February 16, 2010

Translations and locale #2

Did you know that there is no generic tool to extract translation strings from non source files (anything else not related to some programming language, like .desktop files)? Neither did I, until I tried to find one.

Yes, I know about Intltool, but it is too much tied to Automake that makes it pretty cumbersome outside of it. In README, there is short how-to about Intltool usage outside autotools, but the solution simply cries for something better.

Now, taking into account how Intltool is mostly used by default from autotool users, I checked what autotool non-users has to say about this problem, primarly focusing on KDE, as they are using CMake.

Yes, they have solution and is not intltool, but after seeing it, intltool seems to me as the best choice I can get. Besides a full python framework dedicated to this problem, they have a help from cron script that nightly (or at some part of day or week) walks over repository merging and updating translations in .desktop files and presumably, documentation and other like files.

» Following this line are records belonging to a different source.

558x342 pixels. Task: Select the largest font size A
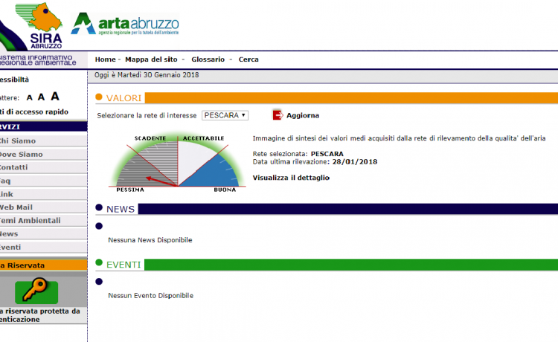(55, 96)
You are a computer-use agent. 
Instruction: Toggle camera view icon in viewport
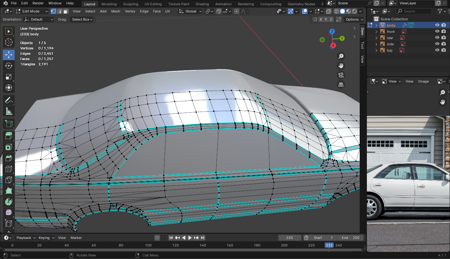coord(341,75)
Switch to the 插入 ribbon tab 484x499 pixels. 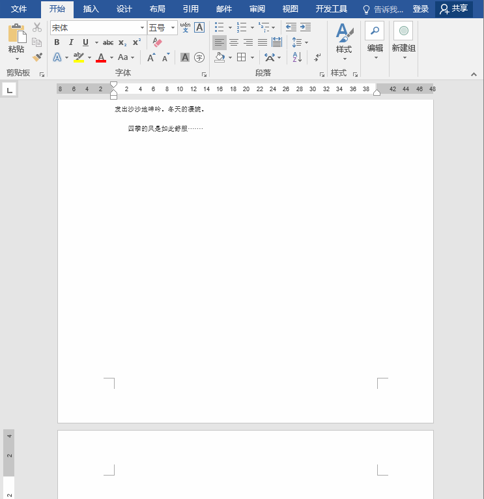coord(91,9)
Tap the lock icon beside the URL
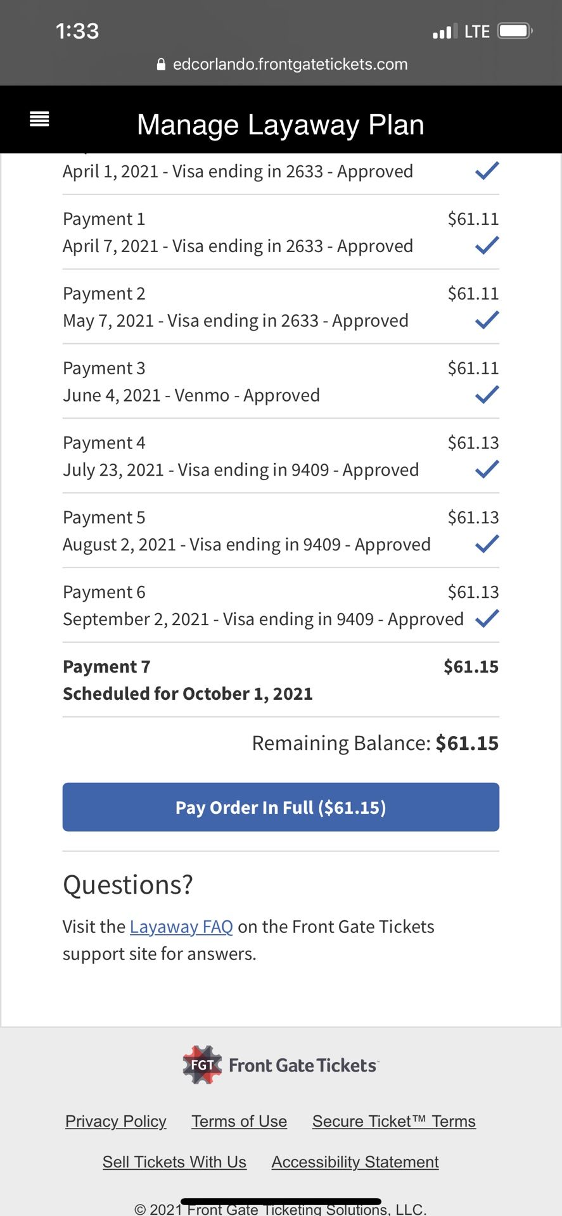Screen dimensions: 562x1216 coord(161,65)
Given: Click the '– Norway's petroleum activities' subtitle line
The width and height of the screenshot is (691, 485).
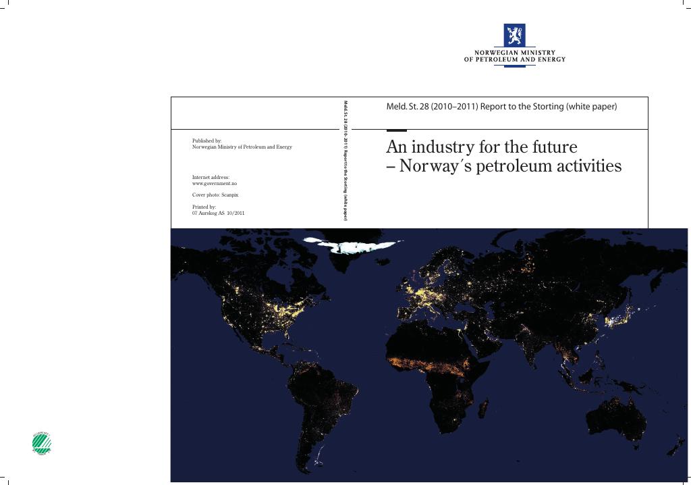Looking at the screenshot, I should 503,166.

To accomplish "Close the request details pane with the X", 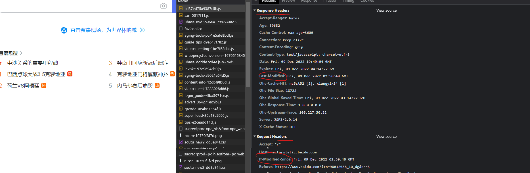I will [255, 1].
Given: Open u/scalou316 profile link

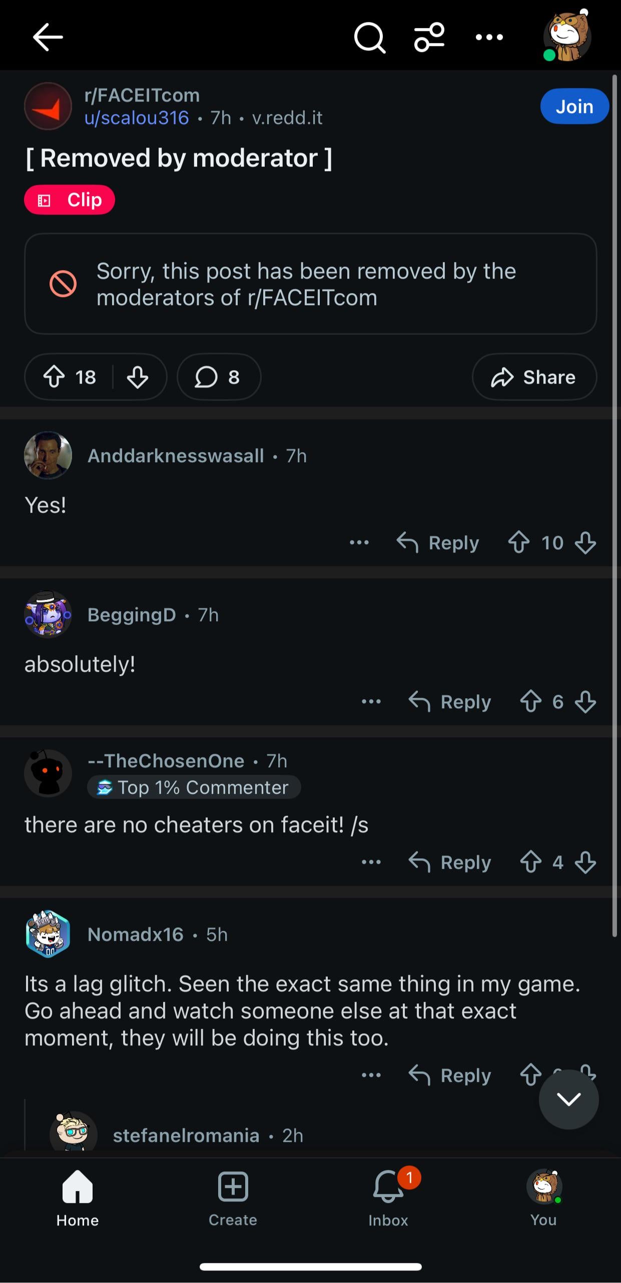Looking at the screenshot, I should 137,118.
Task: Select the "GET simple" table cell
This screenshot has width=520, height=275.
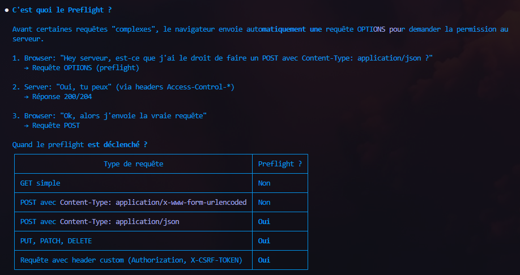Action: [x=40, y=183]
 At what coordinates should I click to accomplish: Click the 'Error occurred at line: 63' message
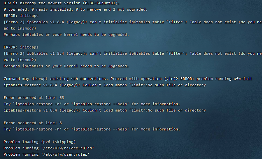coord(34,98)
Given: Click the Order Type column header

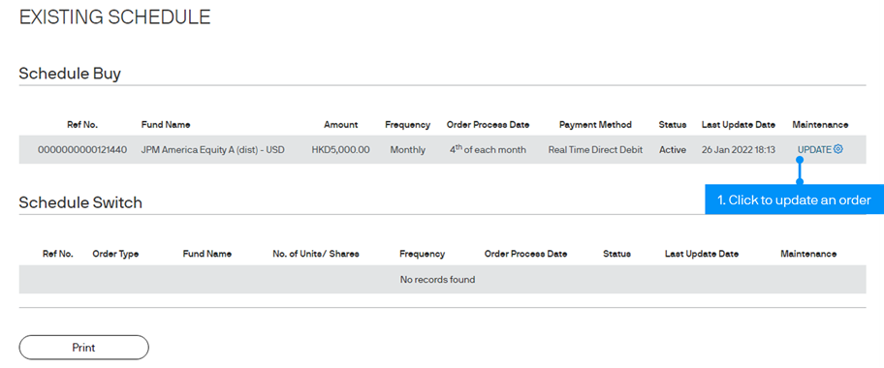Looking at the screenshot, I should coord(115,254).
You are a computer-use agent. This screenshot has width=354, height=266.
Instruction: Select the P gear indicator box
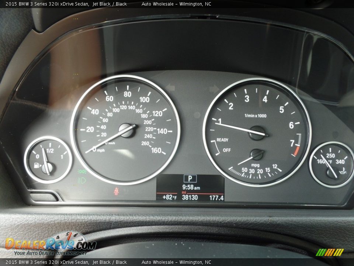coord(190,178)
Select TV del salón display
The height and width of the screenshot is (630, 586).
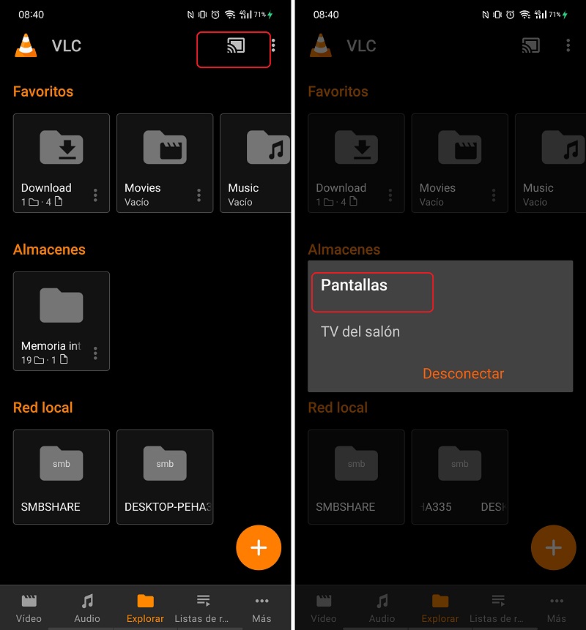tap(360, 331)
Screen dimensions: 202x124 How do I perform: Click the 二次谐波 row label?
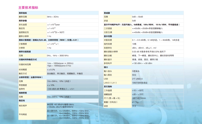pos(108,28)
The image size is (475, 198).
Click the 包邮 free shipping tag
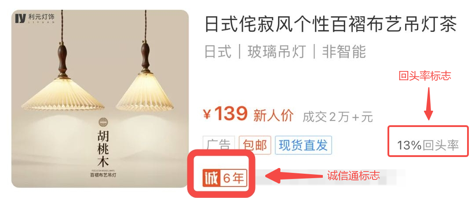click(x=255, y=145)
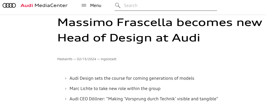
Task: Click the magnifying glass search icon
Action: click(x=117, y=5)
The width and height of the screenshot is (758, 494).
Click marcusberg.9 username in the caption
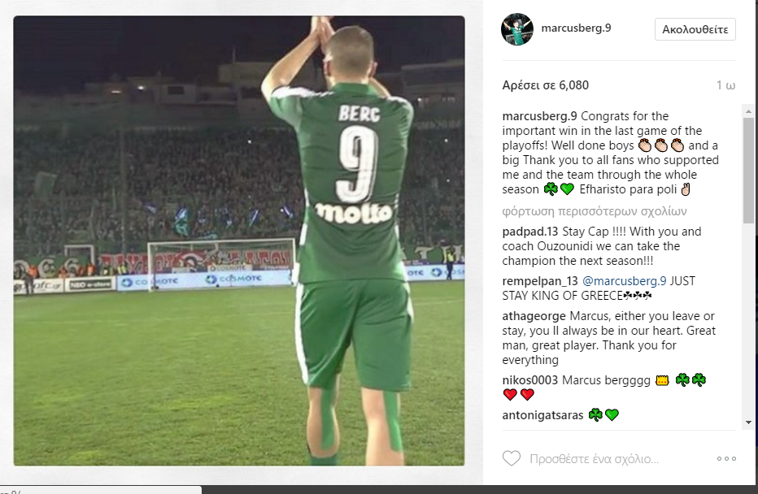point(539,116)
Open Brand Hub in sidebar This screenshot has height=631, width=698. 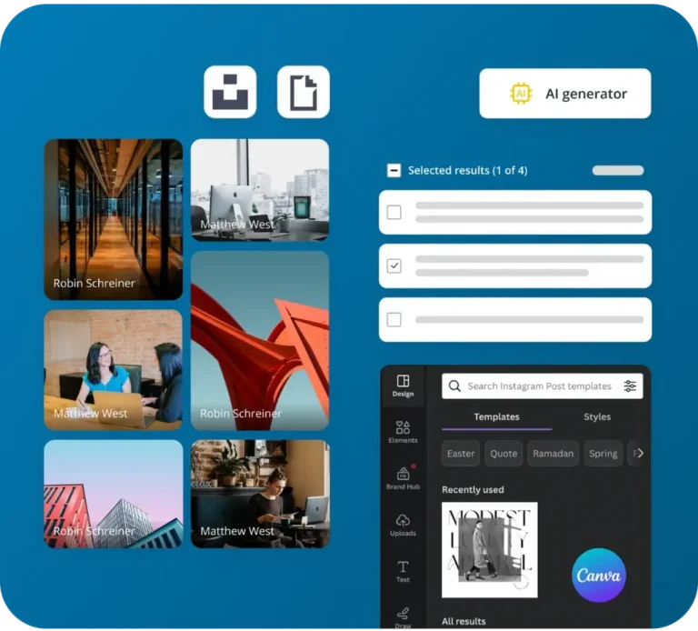click(403, 478)
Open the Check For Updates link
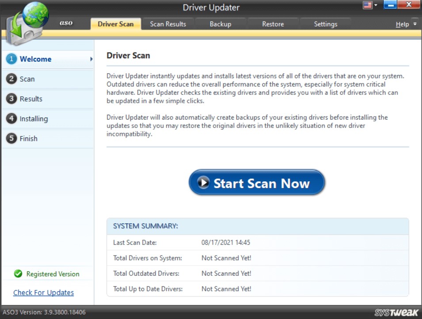The image size is (422, 319). 43,293
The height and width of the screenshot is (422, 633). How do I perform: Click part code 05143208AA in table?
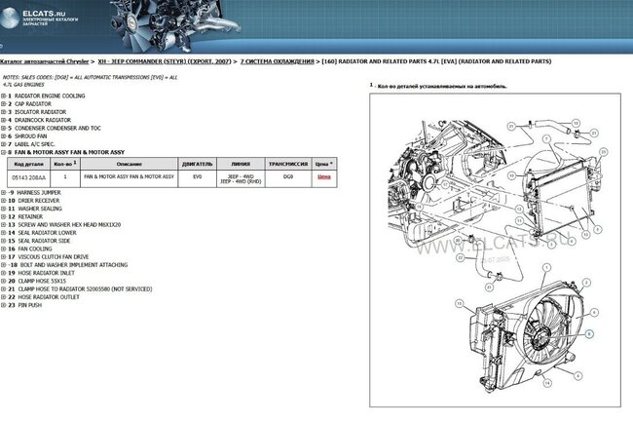[28, 177]
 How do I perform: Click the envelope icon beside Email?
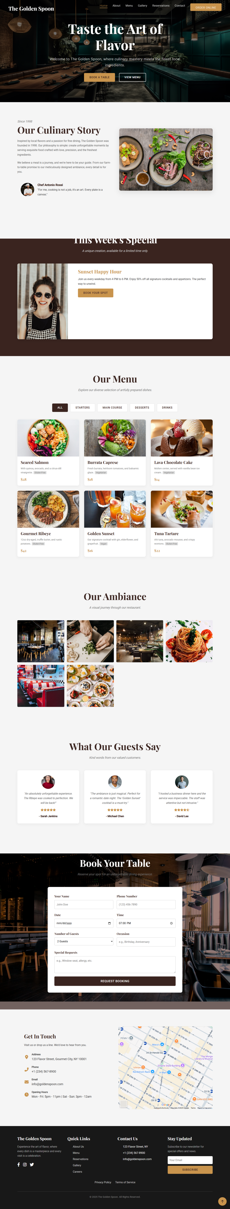26,1082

100 heads are smarter than one, but why this (their) solution looks to me pretty cumbersome? I mean, why someone couldn't made something that rest of the world can use, no matter are utilized make, cmake, scons or jam? Clearly, translation problem is not simple as it looks like.

The clear example was/is bad state about general translation are tools we had before. Not counting GUI frontends (like KBabel) which are mostly copies in different toolkits, solutions in form of web frontends (or for God sake anything else smarter than just calling xgettext in background) we only had in form of Pootle project, famous for it's slowness and memory usage.

Now you know why I see (and presumably others) Transifex project as gift from gods. Count to that free service they put on transifex.net for your project and we, users and developers, could not be happier.

But Transifex is still frontend... if we are going to find the root of this problem, maybe we should start from gettext tools. Hell, even xgettext (part of gettext chain) has differences between GNU and OpenSolaris version (presumably the same is for other Solaris-es). Sun version of xgettext is so dumb you can't even specify extraction keyword, so you must use 'gettext' instead e.g. '_' tag we are used to.

On other hand, GNU xgettext is no perfect either: it tries to be smart where it should be dumb. GNU xgettext can recognize programming language of source it scans and can extract translation strings in the way is best in that language. But, sometimes you want different things.

Recently I tried to add translation feature to theming engine in edelib, which includes some Scheme code, inspired with translation tags found in GIMP. Basically I wanted it looks like this:

 (display _"This text will be translated")


but GNU people visualized how things should be in more lispy like:

 (display (_ "This text will be translated"))


so there is no way you can force xgettext to see the first example as valid scheme source code without hackery with sed and shell.

Count to that how Intltool (which uses xgettext) does the same job as xgettext (extract strings from source code), but in own specific way, you simply lose any desire to do anything related to translation in your project.
Tags: EDE